Gli studi sui gemelli vengono condotti in tre fasi.

Selezione di coppie gemelle.

Stabilimento della zigosità.

Confronto di coppie gemellari in base alle caratteristiche studiate.

La coincidenza delle caratteristiche analizzate nei gemelli è indicata come concordanza , mancata corrispondenza - discordanza .

Il metodo ci consente di stabilire il ruolo dell'ereditarietà e dell'ambiente nello sviluppo di qualsiasi tratto.

Nella fase finale dello studio, i tassi di concordanza dei tratti vengono confrontati tra gemelli mono e dizigoti. Se i tassi di concordanza in entrambi i gruppi sono vicini, ciò significa che i fattori ambientali svolgono un ruolo di primo piano nello sviluppo del tratto. Maggiore è la differenza tra i tassi di concordanza nei gruppi di gemelli mono e dizigoti, maggiore è il contributo che il genotipo fornisce allo sviluppo dei tratti.
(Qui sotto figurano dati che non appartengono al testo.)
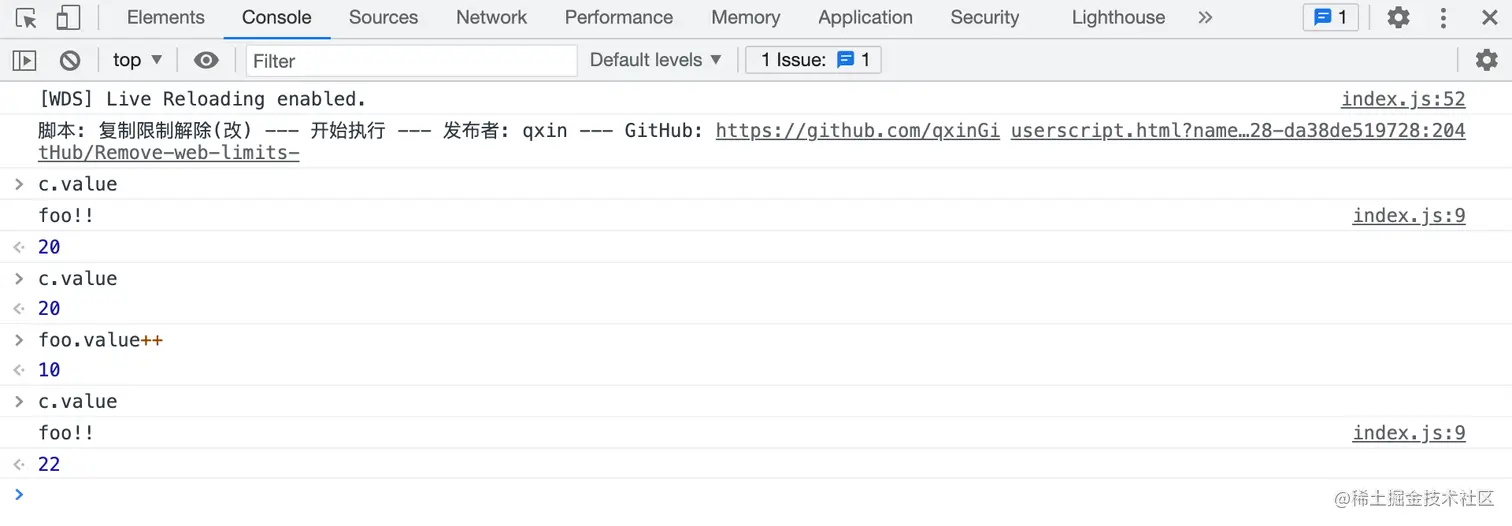Open the top context dropdown
1512x526 pixels.
[137, 60]
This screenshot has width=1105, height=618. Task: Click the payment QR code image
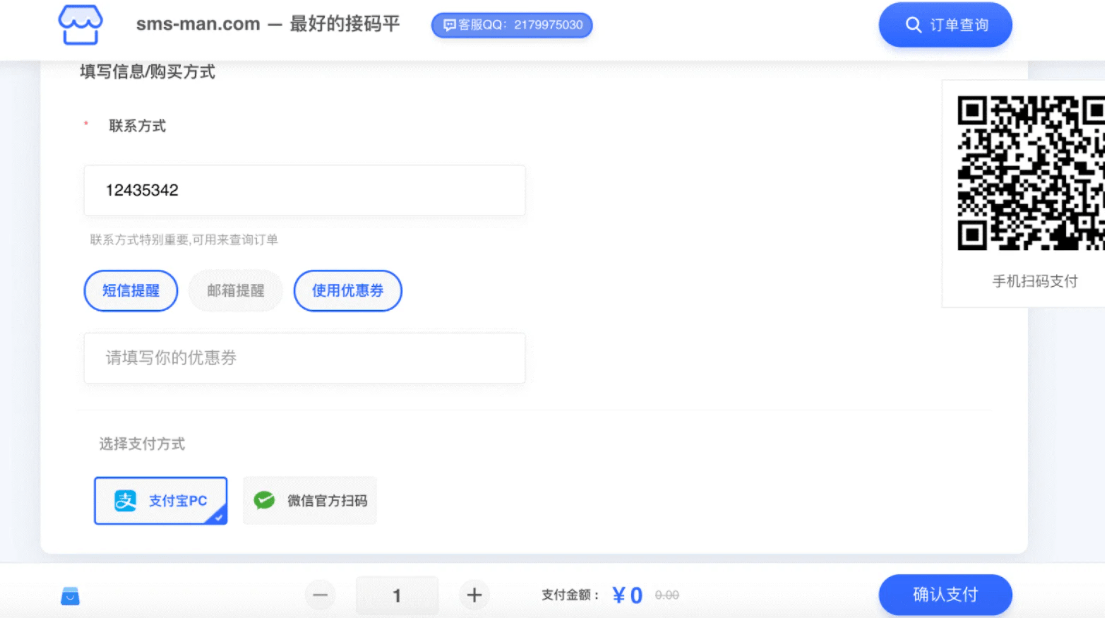(x=1030, y=172)
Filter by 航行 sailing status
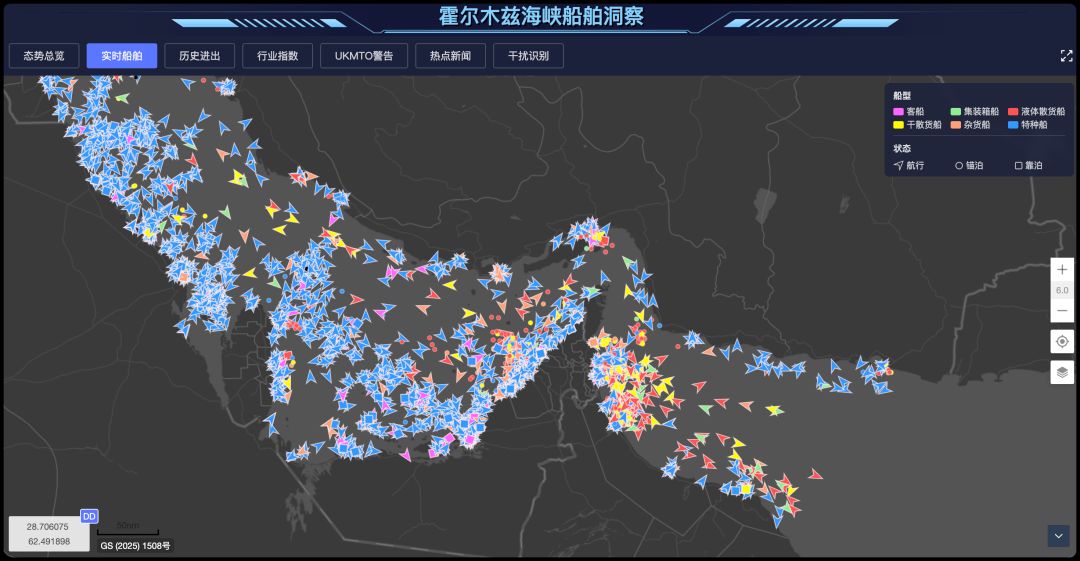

Esiste una formula con la quale è possibile determinare il ruolo dell'ereditarietà e dell'ambiente nello sviluppo di un tratto:

% agricoltura MZ - % agricoltura DZ

100% - % di spazio di archiviazione DZ

N – coefficiente di ereditarietà.

Se H = 1 il carattere è strettamente ereditario (gruppi sanguigni).

Se H = 0, il tratto è determinato da fattori ambientali (malattie infettive).
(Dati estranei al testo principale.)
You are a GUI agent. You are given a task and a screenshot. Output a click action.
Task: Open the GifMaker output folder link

Se H = 0,5, il carattere è determinato in egual misura dal genotipo e dall'ambiente.

P cartello	% somiglianza
	MZ	DZ
Gruppo sanguigno
Schizofrenia
Morbillo

Metodo citogenetico

Comprende due tipi principali di ricerca:

1) studio del corredo cromosomico nelle cellule somatiche del corpo umano, vale a dire cariotipo;

2) determinazione della cromatina sessuale.